Saturday, September 13, 2008

Homesick

Sometimes here in Texas I feel restless. I get so excited when we take a trip back up to Blue Springs (my hometown) or even to Tulsa (where Philip and I met and went to college). I walk around the familiar streets of my formative years and wonder if I'll run into someone I know. I feel this vaguely hollow sensation, hoping I'll run into someone to reconnect with. I fantasize about moving back home to Missouri.

But the truth is, the desire I feel is not really a desire to return to my childhood home, it is a desire for my future home. The one I was made for, Heaven. I feel unsettled and nomadic here because I am supposed to. God wired me to feel discontent here because He wants me to be mindful of my true citizenship. He wants me to feel a little uncomfortable and out of place here to remind me that I will only fit in at His place.

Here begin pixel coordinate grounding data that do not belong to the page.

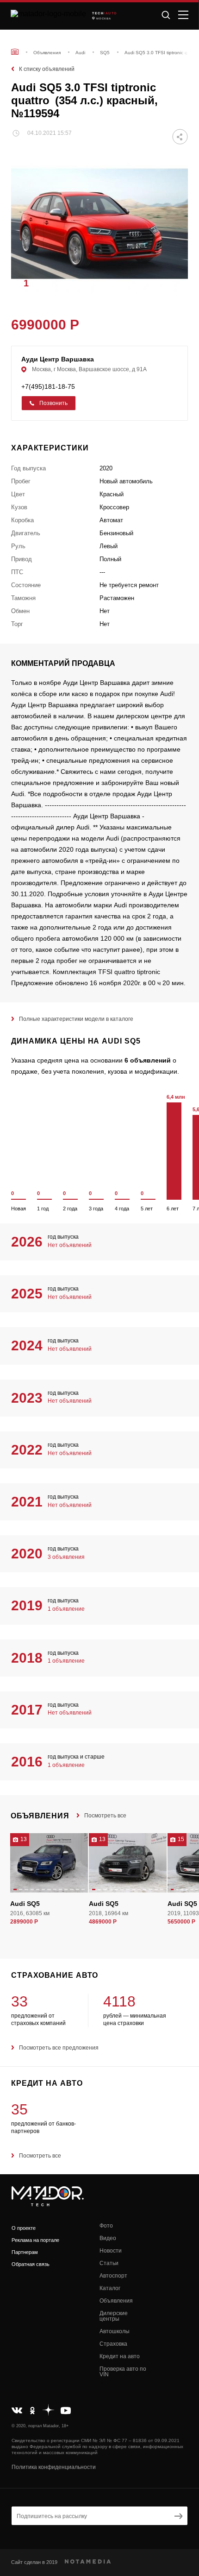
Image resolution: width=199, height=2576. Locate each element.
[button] (176, 282)
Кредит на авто (120, 2356)
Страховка (113, 2344)
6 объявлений (147, 1060)
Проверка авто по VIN (123, 2371)
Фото (106, 2225)
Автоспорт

Lately, eternity has been weighing heavily on my heart. I've been watching my children and realizing my time with them is so short. While some days it can seem like at eternity until nap time, in reality I have precious few years to mold and prepare them. Before I realize it they will be taking flight and I must be diligent to prepare them well.

In the same vein, my time here is so short. And while I will have all of eternity to reap the rewards of faithfulness on Earth, I must be diligent to use my time wisely.

Someday I will be home for good. In the place where all my discontent is soothed and my restless heart is still. I pray that God would help me to stay focused on that day and work hard preparing for it.

1 comments:

Manda said...

Well put. I enjoy your ability to say in three sentences what I would spread out over three pages. :) Thanks for the thought-provoking post!